- _THE PROBLEM_: Both the line containing "Go to the Goals section label" and the line containing "Given: Open Migrate" belong to the span. Output exactly that span from the listing below, and nothing outside it.

START AVAILABLE RECORDS

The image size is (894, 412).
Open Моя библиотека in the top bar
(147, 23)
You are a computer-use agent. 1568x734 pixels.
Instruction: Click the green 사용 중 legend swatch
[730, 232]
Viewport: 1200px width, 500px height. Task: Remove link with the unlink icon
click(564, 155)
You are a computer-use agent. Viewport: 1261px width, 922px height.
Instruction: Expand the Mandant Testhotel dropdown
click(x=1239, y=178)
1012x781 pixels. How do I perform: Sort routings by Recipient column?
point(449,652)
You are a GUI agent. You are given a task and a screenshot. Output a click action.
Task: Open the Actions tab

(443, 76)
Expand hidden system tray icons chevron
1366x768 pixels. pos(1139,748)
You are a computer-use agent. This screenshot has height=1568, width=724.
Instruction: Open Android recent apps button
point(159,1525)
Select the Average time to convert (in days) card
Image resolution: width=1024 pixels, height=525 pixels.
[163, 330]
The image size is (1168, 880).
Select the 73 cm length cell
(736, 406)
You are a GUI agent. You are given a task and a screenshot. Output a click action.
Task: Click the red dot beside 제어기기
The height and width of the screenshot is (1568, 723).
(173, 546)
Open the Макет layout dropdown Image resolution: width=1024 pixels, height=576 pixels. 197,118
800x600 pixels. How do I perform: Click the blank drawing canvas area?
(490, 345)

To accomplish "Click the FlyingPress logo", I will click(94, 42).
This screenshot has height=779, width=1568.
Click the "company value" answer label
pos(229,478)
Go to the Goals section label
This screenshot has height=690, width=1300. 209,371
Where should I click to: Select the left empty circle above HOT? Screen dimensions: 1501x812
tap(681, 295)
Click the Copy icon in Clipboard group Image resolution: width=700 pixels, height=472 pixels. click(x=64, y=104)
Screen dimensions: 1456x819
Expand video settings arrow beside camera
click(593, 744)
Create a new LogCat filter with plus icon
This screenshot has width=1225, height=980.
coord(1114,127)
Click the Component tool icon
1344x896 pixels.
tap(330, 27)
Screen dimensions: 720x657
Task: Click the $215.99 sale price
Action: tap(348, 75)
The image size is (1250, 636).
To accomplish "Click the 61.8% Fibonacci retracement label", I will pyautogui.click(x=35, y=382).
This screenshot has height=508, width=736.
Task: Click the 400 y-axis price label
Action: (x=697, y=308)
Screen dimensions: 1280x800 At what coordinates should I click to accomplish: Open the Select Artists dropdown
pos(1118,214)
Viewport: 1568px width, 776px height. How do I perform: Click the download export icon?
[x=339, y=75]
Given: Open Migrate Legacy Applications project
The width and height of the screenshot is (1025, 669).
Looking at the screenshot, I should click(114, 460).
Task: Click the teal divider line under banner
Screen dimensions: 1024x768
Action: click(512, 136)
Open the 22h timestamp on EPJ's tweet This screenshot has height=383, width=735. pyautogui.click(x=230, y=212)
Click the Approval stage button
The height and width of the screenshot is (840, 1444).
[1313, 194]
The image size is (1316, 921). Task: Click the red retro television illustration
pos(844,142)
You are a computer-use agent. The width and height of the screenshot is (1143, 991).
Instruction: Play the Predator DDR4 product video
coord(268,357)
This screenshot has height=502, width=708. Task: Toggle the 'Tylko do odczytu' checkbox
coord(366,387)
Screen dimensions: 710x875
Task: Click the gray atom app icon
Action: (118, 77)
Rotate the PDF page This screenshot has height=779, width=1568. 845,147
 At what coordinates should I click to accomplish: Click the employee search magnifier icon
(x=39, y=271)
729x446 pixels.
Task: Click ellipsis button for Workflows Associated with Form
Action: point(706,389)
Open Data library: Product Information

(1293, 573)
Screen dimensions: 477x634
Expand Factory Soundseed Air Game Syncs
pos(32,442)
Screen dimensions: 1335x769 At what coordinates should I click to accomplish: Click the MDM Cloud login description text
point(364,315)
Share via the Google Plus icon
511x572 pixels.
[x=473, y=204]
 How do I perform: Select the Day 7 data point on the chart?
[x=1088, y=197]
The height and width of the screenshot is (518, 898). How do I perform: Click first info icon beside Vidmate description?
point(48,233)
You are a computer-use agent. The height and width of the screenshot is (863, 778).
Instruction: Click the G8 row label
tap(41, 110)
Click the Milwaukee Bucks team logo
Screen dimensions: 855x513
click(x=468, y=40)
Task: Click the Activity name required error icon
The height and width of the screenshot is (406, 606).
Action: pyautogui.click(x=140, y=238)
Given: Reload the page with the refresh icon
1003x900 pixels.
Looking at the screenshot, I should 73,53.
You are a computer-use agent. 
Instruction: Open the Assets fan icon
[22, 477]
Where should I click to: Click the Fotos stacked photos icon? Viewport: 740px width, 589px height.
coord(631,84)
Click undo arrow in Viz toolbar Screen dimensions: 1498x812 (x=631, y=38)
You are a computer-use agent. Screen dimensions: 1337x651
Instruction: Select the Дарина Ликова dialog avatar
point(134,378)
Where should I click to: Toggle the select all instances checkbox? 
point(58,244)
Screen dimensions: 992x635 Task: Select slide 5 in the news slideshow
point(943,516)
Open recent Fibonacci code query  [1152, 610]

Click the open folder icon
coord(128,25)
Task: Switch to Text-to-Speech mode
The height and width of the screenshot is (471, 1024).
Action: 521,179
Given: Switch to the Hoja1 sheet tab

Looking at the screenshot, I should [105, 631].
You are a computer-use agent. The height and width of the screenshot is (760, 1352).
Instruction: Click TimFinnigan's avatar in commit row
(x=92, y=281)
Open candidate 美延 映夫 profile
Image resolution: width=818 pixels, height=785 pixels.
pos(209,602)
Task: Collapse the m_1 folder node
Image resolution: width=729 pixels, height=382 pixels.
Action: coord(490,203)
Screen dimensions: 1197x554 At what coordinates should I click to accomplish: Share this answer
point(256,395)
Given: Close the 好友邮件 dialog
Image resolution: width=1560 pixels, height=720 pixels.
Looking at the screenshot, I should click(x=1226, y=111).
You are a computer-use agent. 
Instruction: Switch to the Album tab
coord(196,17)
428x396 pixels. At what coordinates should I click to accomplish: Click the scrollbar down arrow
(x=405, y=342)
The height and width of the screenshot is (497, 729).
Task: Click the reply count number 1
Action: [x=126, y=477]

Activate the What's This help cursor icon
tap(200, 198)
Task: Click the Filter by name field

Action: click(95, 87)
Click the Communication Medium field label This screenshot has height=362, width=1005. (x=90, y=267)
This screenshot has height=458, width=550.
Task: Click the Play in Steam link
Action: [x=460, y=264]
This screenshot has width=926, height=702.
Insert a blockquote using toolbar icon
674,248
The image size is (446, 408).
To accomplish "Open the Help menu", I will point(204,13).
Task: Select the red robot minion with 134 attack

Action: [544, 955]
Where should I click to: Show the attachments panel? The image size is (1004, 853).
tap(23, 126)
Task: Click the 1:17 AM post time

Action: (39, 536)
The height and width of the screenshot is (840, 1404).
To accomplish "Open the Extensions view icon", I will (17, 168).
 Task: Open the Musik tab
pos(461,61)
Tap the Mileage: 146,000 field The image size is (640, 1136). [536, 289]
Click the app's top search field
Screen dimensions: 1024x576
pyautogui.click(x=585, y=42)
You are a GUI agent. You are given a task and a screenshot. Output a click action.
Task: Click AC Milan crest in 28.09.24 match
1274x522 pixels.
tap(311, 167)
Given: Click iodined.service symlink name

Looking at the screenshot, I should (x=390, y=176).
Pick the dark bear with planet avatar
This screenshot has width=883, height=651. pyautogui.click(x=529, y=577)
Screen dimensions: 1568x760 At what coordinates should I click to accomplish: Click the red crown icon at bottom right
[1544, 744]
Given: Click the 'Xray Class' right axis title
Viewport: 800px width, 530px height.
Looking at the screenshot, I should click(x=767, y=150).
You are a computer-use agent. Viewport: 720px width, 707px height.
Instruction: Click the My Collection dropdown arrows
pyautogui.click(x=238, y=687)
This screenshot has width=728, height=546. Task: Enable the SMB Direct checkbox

END AVAILABLE RECORDS

- _EXERCISE RESULT_:
Go to the Goals section label
This screenshot has height=690, width=1300. 209,371
Where should I click to: Select the left empty circle above HOT? Screen dimensions: 1501x812
tap(681, 295)
Click the Copy icon in Clipboard group Image resolution: width=700 pixels, height=472 pixels. click(x=64, y=104)
Screen dimensions: 1456x819
Expand video settings arrow beside camera
click(593, 744)
Create a new LogCat filter with plus icon
This screenshot has width=1225, height=980.
coord(1114,127)
Click the Component tool icon
1344x896 pixels.
tap(330, 27)
Screen dimensions: 720x657
Task: Click the $215.99 sale price
Action: tap(348, 75)
The image size is (1250, 636).
To accomplish "Click the 61.8% Fibonacci retracement label", I will pyautogui.click(x=35, y=382).
This screenshot has height=508, width=736.
Task: Click the 400 y-axis price label
Action: (x=697, y=308)
Screen dimensions: 1280x800 At what coordinates should I click to accomplish: Open the Select Artists dropdown
pos(1118,214)
Viewport: 1568px width, 776px height. How do I perform: Click the download export icon?
[x=339, y=75]
Given: Open Migrate Legacy Applications project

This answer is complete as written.